Would you return exactly the lines below from the line with "The width and height of the screenshot is (540, 960)." through the line with "931x486 pixels.", both included, and nothing else, leaving out the pictures?

Data to process START

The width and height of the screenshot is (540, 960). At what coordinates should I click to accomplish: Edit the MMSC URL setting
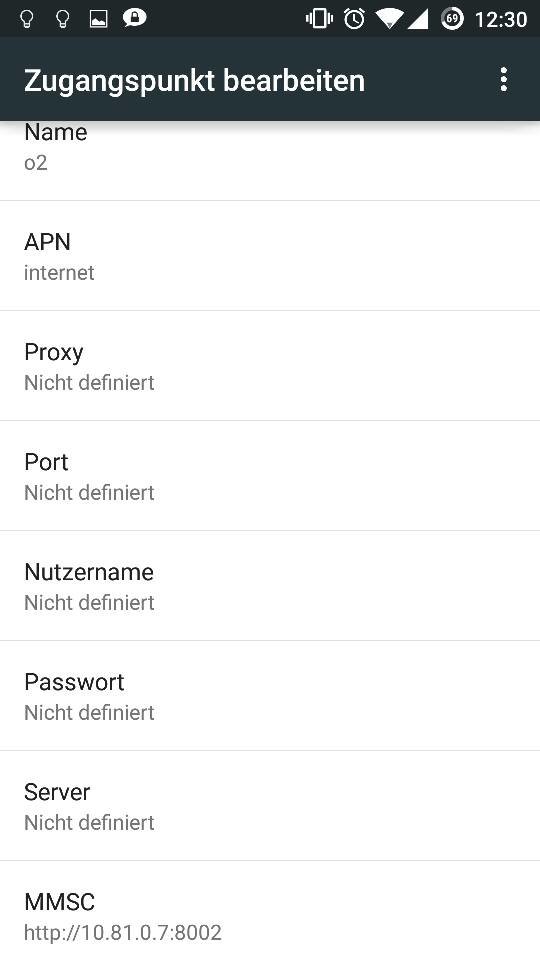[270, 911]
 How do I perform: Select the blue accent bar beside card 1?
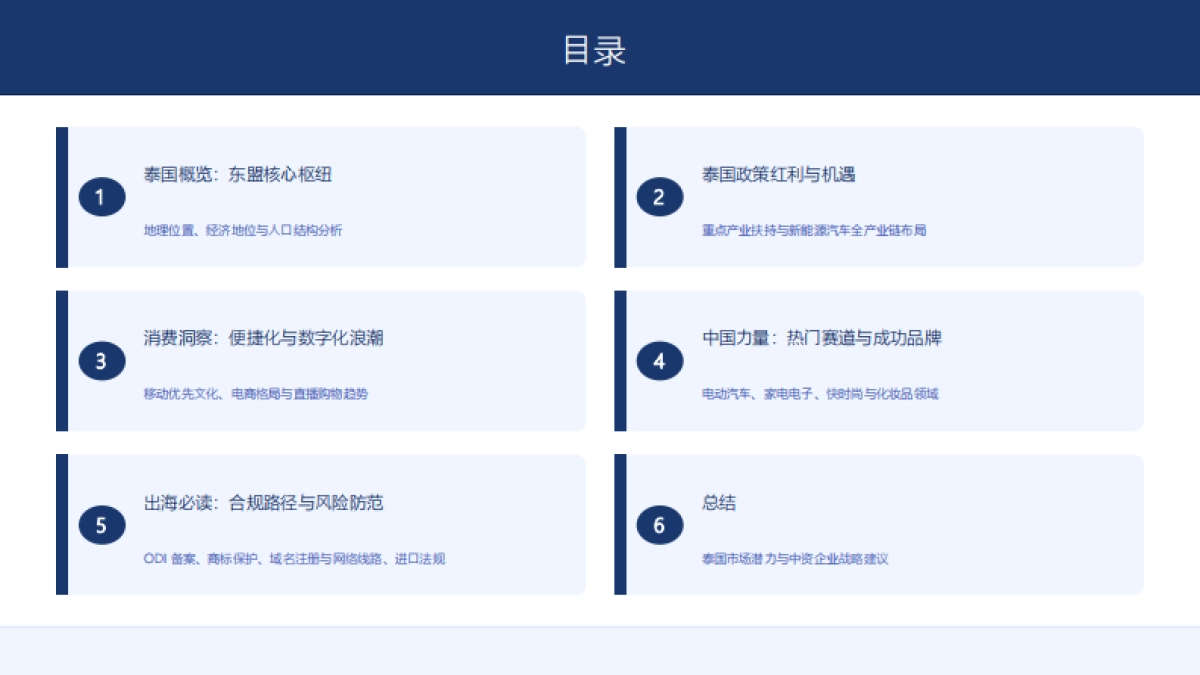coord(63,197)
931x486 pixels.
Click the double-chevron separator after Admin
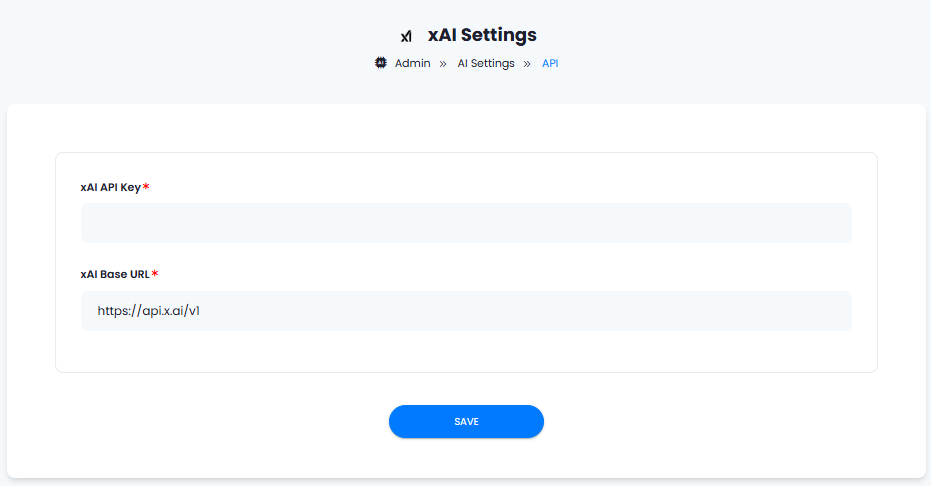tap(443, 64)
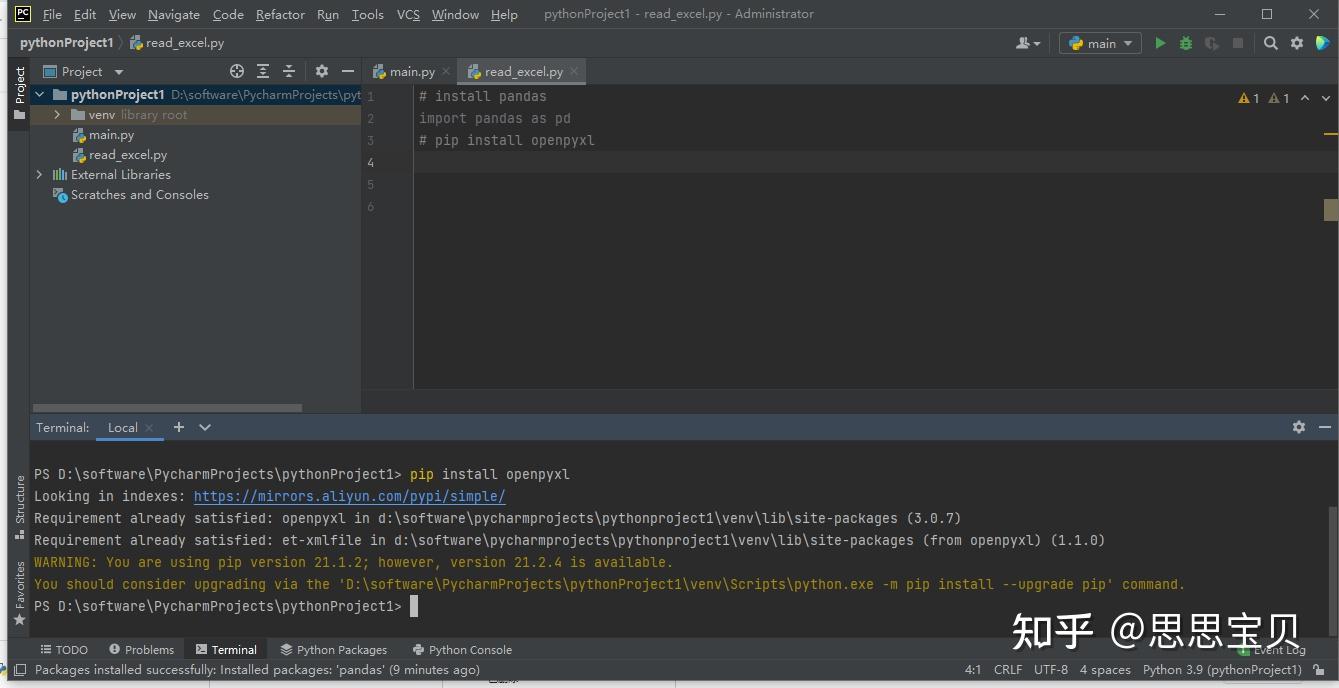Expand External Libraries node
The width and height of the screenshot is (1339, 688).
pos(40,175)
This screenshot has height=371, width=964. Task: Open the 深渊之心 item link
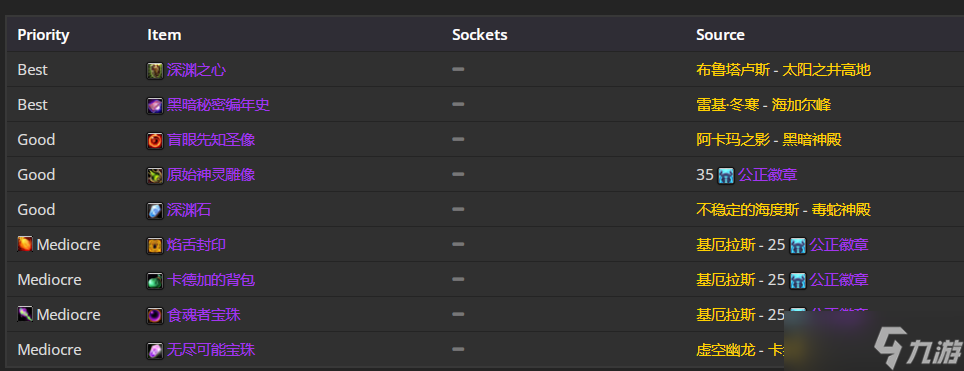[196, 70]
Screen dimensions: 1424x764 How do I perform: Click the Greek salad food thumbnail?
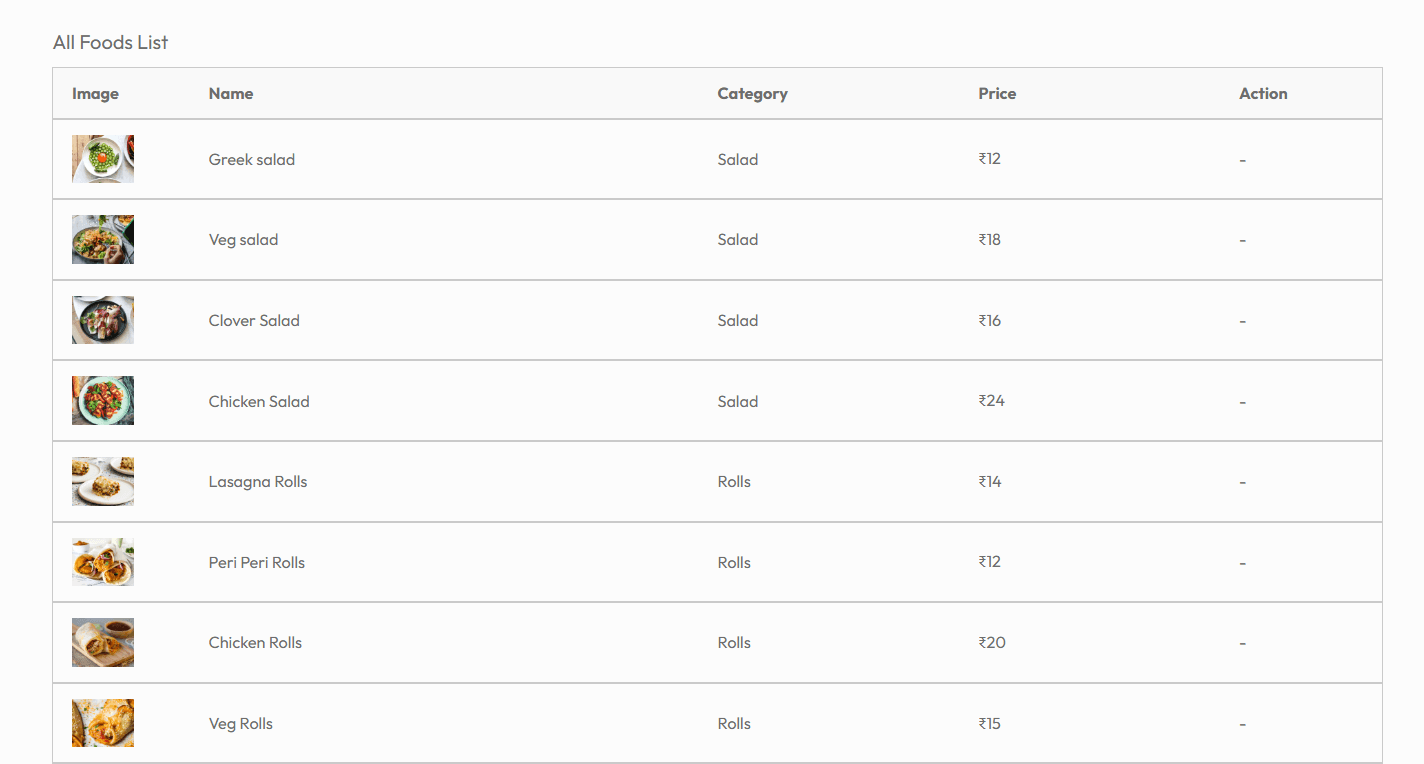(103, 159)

Data to process END
Data to process START

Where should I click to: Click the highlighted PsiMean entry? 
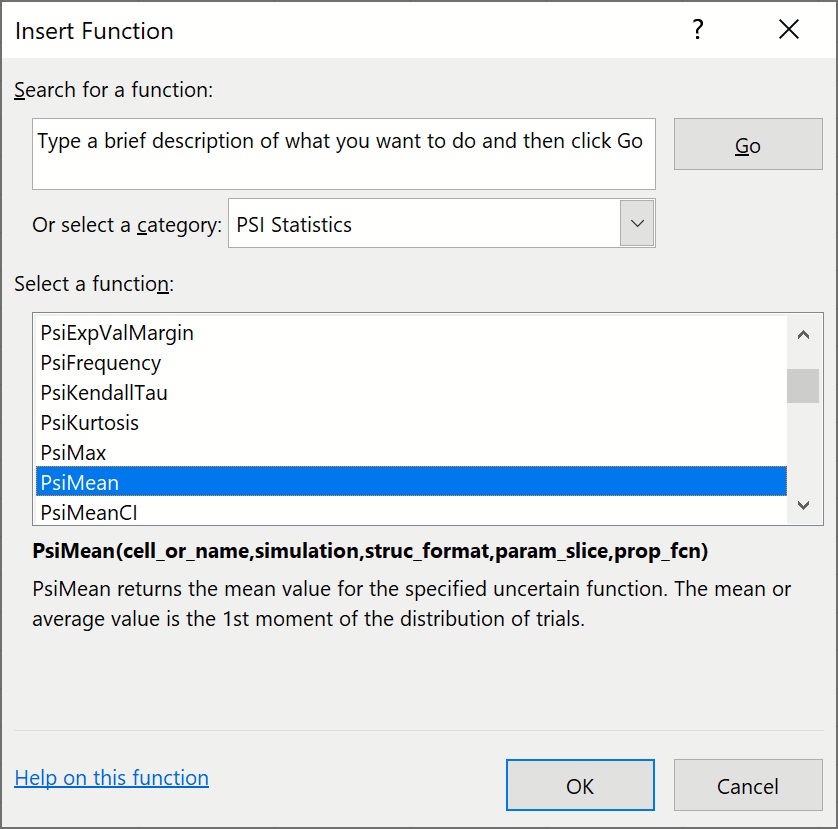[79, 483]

Data to process END

**Answer for this exercise**
The width and height of the screenshot is (540, 960). At what coordinates should I click to accomplish: Edit the MMSC URL setting
[270, 911]
 How do I perform: Select the blue accent bar beside card 1?
coord(63,197)
931x486 pixels.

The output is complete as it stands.